Wired homes represent hundreds of thousands of end points that criminal organizations or governments can hack. Very few people understand that those endpoints if not regularly maintained and updated like a computer, will get compromised and stay that way for a long time.
Daniel Crowley and David Bryan of Trustwave SpiderLabs demonstrated at the most recent Black Hat how easy it is, to hack into VeraLite, a popular $180 home automation product sold by Mi Casa Verde. Crowley explained that VeraLite “has a web interface, but also UPnP (Universal Plug and Play Protocol) interface, which doesn’t take a user name and password. You can go on the network, ask if there are UPnP devices, it will respond and tell you all the things it can do. If I have access to your home network, then I have access to your home, shortly before using a couple of keystrokes to open a door lock sitting on the table in front of him.”
The VeraLite is not the only vulnerable program. Crowley and Bryan said they had tested 10 different products, “and only found one or two that we couldn’t manage to break. Most didn’t have any security controls at all.”
Mi Casa Verde’s founder and Chief Technology Officer Aaron Bergen did not respond to a request for comment. But Paul Roberts, writing in the Veracode blog, said Bergen told him by email that what Trustwave called vulnerabilities were “by design.” VeraLite is written so that the purchaser has “root access” to the software code so that “power users do all sorts of advanced things and want to have root access.” Consequently, once a hacker breaks into the system, he or she can also reprogram the software.

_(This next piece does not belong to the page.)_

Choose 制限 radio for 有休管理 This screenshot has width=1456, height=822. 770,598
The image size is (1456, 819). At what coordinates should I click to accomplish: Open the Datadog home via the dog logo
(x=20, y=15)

Bergen contended that Trustwave wanted Mi Casa Verde to, “block our users from accessing their own Veras. But this would cause a furor among our community.”
But Crowley emphasized: “Having security controls on a product does not prevent people from using it. It prevents unauthorized people from using it. The vulnerabilities we found allow unauthorized users to control the VeraLite, either by gaining access to their home network or by convincing any person on the home network to visit a malicious webpage.”
The bottom line is that home automation systems, most of which include security features, are not secure. Even Lockitron, which won praise at Black Hat for the security built into its Wi-Fi-enabled front-door lock, is not bullet proof. The New York Times, cited a company statement that while it built the lock with security in mind, “anyone claiming their system is ‘un-hackable’ is wrong.”
So far, these vulnerabilities do not seem to have prompted a rash of burglaries or other damage from hackers. In their video interview, Trustwave’s Crowley and Bryant said they were not aware of any home systems compromised by hackers yet.
But Kevin Mitnick, formerly described as the country’s “most-wanted hacker” and now head of Mitnick Security Consulting, said the risks of such systems are “nothing new, but there is new interest in them,” now that those systems are more common and increasingly connected to the Internet. He said the reality is that, “a lot of them aren’t built for security, and the consumer can’t really do anything but rely on the manufacturer.” He said he wouldn’t own anything that connects to the Internet, “unless I could unplug it.”
Roger Thornton, Chief Technology Officer of AlienVault, agrees that they are vulnerable, but said they can be useful if consumers take their own security precautions of their own. “If you can’t set up a virtual private network (VPN) and run a security operations center (SOC), best to think twice about a modern connected home of the future,” he said.
Since most homeowners know far less about technology than their teenage children, you should be aware that connecting your home to the Internet to enjoy all the cool conveniences, may also be an invitation to criminals, who often have superior knowledge of defeating the basic elements of network security.